ブルーベルからの好感度が下がるというよりも、周りからの評価が下がるため、公爵令嬢としてあるまじき姿勢と悪い評価がつく。
「いえ、ブルーベル様が今後不利益を被らないよう、細心の注意を払って参加させないお茶会や外出を選んだところ、結果的に妹様を思った行動だったのではないかと噂になりまして、全くの逆効果となっています」
「そう! なんで!?」
いや、選ぶからだよ。
そういうのは、全てのお茶会、せめて重要なお茶会や社交界を断らせるからこそ、意味がある。
「他には……」
「お姉さま!!」
廊下を歩いていれば、庭園で手を振る質素な装いながらも、気品を感じさせる服を着た少女。
例の妹というブルーベルだろう。
「そちらの方は? 新しい使用人の方ですか?」
「えぇ。新しく買ったの」
「買った……?」
「奴隷よ。そんなことも知らないの?」
冷たく言い放つ言葉に、ブルーベルは困ったように視線を下げたが、不思議そうな表情で自分のことを見ていた。
「お父様にお願いしたら、買ってもらえたの。間違っても、貴方も買ってほしいなんて言い出さないことね」
一応、表向きには奴隷の販売は禁止されている。
ただ、貴族の間では、当たり前のように行われていることで、あってないような法律だが。
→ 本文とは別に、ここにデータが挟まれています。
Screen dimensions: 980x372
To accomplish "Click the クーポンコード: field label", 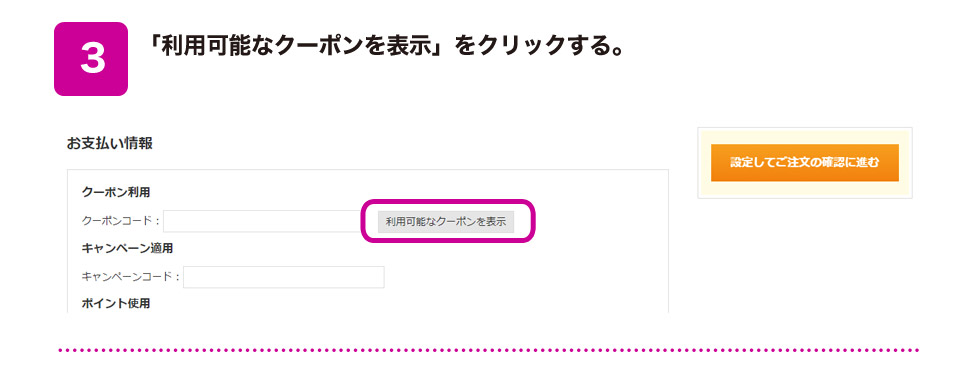I will [121, 221].
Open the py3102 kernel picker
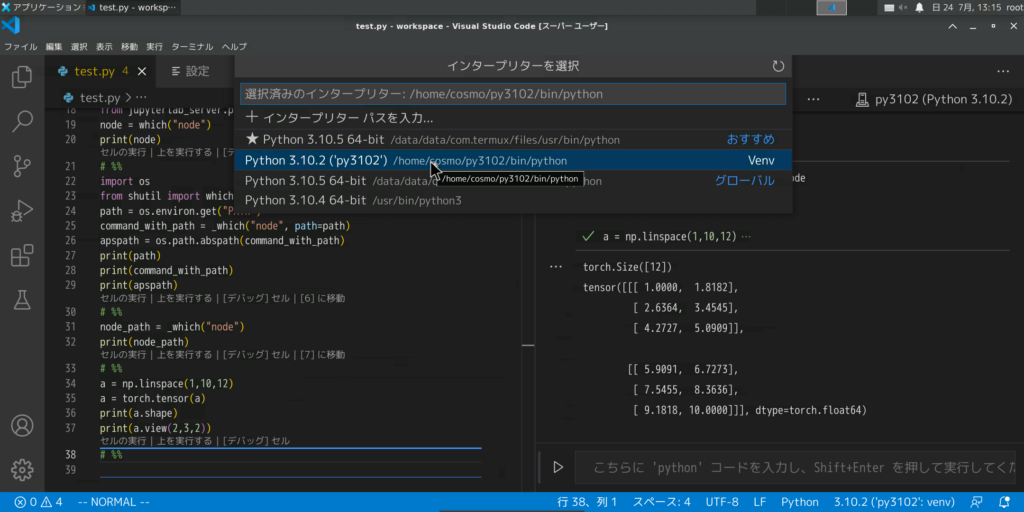This screenshot has height=512, width=1024. point(934,100)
ルミエール家は、今まで奴隷販売に手は出していなかったが、曰く悪役令嬢になるために、少し犯罪に手を染めてみたらしい。
「返事は?」
「は、はいっ!!」
なので、今の言葉は、ただの真似するなという注意に他ならないのだが、全くもってこの主人は気が付いていない気がする。
まさかとは思うが、あの質素そうに見える服は、ワザとだったりするのだろうか。煌びやかに着飾る貴族の中で、確かに質素ではある。
だが、高品質な生地とその華麗な容姿が、見劣りどころか、よりブルーベル本人の美しさを引き立たせ、下手な貴族令嬢よりも煌びやかとなっていた。
先が長そうな”悪役令嬢作戦”に、空を見上げため息をつきそうになった。